The utility lies in the fact that the wavelet transformed data can be limited. A compressed approximation of the information can be retained by saving only a small fraction of the principal of the wavelet coefficients. For instance, all wavelet coefficients higher than some user-defined threshold can be maintained. Some other coefficients are set to 0.
The resulting data description is very sparse so that services that can take benefit of data sparsity are computationally very quick if implemented in wavelet space. The method also works to eliminate noise without smoothing out the main characteristics of the data, creating it efficient for data cleaning as well. Given a set of coefficients, an approximation of the original data can be generated by using the opposite of the DWT applied.
The DWT is generally related to the discrete Fourier transform (DFT), a signal processing method containing sines and cosines. In general, the DWT achieves good lossy compression. If a similar number of coefficients is kept for a DWT and a DFT of a given data vector, the DWT version will support a more efficient approximation of the original records.
Therefore, for the same approximation, the DWT needed less area than the DFT. Unlike the DFT, wavelets are completely localized in space, contributing to the conservation of local elements. There is just one DFT, yet there are multiple families of DWTs.
There are famous wavelet transforms such as the Haar-2, Daubechies-4, and Daubechies-6 transforms. The general process for using a discrete wavelet transform facilitate a hierarchical pyramid algorithm that halves the records at each iteration, resulting in quick computational speed. The method is as follows −
The length, L, of the input data vector should be a numerical power of 2. This condition can be assembled by padding the data vector with zeros as essential (L ≥ n).

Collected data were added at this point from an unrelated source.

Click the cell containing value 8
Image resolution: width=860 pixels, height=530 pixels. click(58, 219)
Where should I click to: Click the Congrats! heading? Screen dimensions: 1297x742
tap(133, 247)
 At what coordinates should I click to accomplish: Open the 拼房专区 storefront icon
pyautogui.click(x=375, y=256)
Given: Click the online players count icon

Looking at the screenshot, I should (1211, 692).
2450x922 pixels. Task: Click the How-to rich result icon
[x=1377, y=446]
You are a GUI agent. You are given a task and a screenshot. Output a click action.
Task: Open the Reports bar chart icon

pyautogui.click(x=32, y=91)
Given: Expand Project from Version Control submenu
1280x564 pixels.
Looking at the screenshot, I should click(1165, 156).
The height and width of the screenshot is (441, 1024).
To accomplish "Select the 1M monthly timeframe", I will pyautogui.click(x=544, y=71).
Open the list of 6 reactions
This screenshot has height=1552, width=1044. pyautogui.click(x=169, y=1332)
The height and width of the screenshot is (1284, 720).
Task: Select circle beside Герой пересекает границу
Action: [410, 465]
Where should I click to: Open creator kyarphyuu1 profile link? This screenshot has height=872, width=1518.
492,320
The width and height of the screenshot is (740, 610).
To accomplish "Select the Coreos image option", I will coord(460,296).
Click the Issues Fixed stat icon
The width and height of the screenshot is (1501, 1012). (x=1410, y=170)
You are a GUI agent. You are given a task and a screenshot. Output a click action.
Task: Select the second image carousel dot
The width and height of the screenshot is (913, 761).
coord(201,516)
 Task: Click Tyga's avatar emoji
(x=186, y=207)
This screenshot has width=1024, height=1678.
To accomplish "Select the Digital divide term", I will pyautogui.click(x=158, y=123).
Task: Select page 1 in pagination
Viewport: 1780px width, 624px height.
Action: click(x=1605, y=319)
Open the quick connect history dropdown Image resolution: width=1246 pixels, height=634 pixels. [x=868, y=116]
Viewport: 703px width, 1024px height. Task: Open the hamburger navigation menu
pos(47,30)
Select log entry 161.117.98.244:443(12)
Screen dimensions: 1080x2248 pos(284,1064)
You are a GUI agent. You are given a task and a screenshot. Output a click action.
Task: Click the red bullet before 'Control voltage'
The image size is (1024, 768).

Each transform involves using two functions. The first uses various data smoothing, including a sum or weighted average. The second implement a weighted difference, which facilitates bringing out the detailed characteristics of the data.
The two functions are used to pairs of data points in X, that is, to all pairs of data (x2i,x2i+1). This results in two sets of data of length L/2. In general, these define a smoothed or low-frequency version of the input records and the high-frequency content of it, accordingly.
The two functions are recursively used to the sets of data acquired in the earlier loop until the resulting data sets acquired are of length 2.
It can be selected values from the data sets acquired in the following iterations are destined the wavelet coefficients of the transformed data.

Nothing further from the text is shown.